Backyard Reno: Juniper Bush Removal & Final Fence Design
Happy Friday folks! We are gearing up for the long Labor Day weekend ahead of us and look forward to knocking a few things off our to-do list and continue making progress with our Backyard Reno project.
A little back story: Our backyard backs up to the neighborhood pool which we love. There is a cut-through path in the back right-hand corner where families often walk down to the pool from our street. Also, this is the best sledding hill in the neighborhood! We wanted to keep this in mind during the design process and leave this path open to our neighbors. The yard is relatively flat with the exception of a slope towards the back of our property that was covered with juniper bushes. We wanted to remove about half of the bushes to keep them from growing up against the fence which could cause premature wood rot in the future.
Over the last couple of weeks, John has worked so freaking hard to cut down these juniper limbs and remove the root balls. No easy task! I helped as much as I could but mostly brought him ice water, lunch, chore beer and encouragement.
Two things I have been reminded of:
- John is a wizard at everything he does AND demonstrates a happy heart even when the task is completely terrible, exhausting, and uncomfortable. What a man!
- These bushes are seriously the worst - not to mention the jungle of poison ivy growing all throughout. And YES we were both covered in it had the joy of experiencing horrible skin rashes for 3 weeks.
With the help from a couple of buddies (THANK YOUUUU Dominic and Bryan!), they ripped out the root balls using an off-road vehicle jack (similar), a chain saw (this one), an axe (this one), a mattock (this one) and limb loppers (this one). The idea was to cut away the intertwined, razor sharp branches close to the ground and then crank the root ball out of the ground using the jack.
The guys piled all of the yard waste up in the side yard to get it out of the grass. Then we brought in the big guns...
We rented a 6-inch chipper from Sunbelt Rentals to mulch all of the branches and towed it home with a 2-inch ball hitch. This was worth every penny! I sure hope we don't have to (or choose to) remove juniper bushes EVER again, but, if we did, we would definitely go this route.
We laid down a tarp so that the mulch could pile up neatly rather than spit all over our yard.
All of the branches are mulched and all we have left is to take the pile of stumps to the dump.
1. Wear long pants and long sleeves while removing the junipers and inevitable poison ivy. Juniper bushes are like nature's barbed wire and you definitely will want to have your arms and legs protected.
2. As the old saying goes, "Leaves of three, leave them be!" (aka Try to avoid touching Poison Ivy at all cost)
3. Immediately rinse your arms in rubbing alcohol to help dry up any residual poison ivy oil that may have touched your clothes and skin.
Fast forward to today, the string tied to the stakes in the ground shows where the parameter of the fence will go. We plan to have the fence come off the side of the house on the left and connect to our neighbor's fence. On the right side, the fence will come off the house and then turn towards the back of our property line and cross in front of the remaining bushes.
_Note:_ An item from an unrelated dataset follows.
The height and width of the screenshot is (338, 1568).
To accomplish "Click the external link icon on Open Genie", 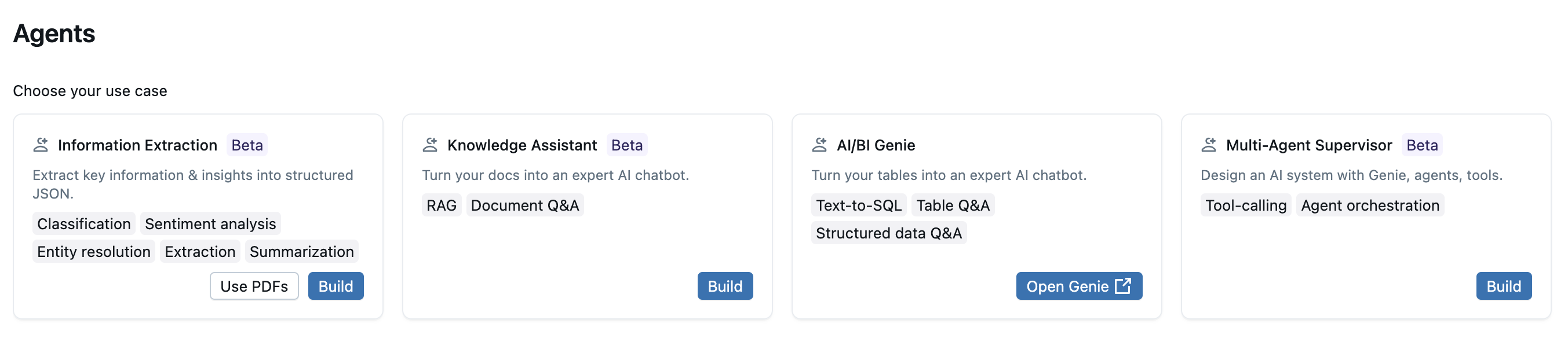I will [1122, 286].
Here is John's rendering for what the fence panels will look like:
And here is what the overall layout will look like (we have more yard in the back than we do in the front since our house sits on a cul-de-sac - hints the unique shaped fence) :
This weekend, we are renting an auger to dig the post holes and get the 4x4's set with concrete. Can't wait to see this fence come to life! Hope you all have a happy and safe Labor Day weekend!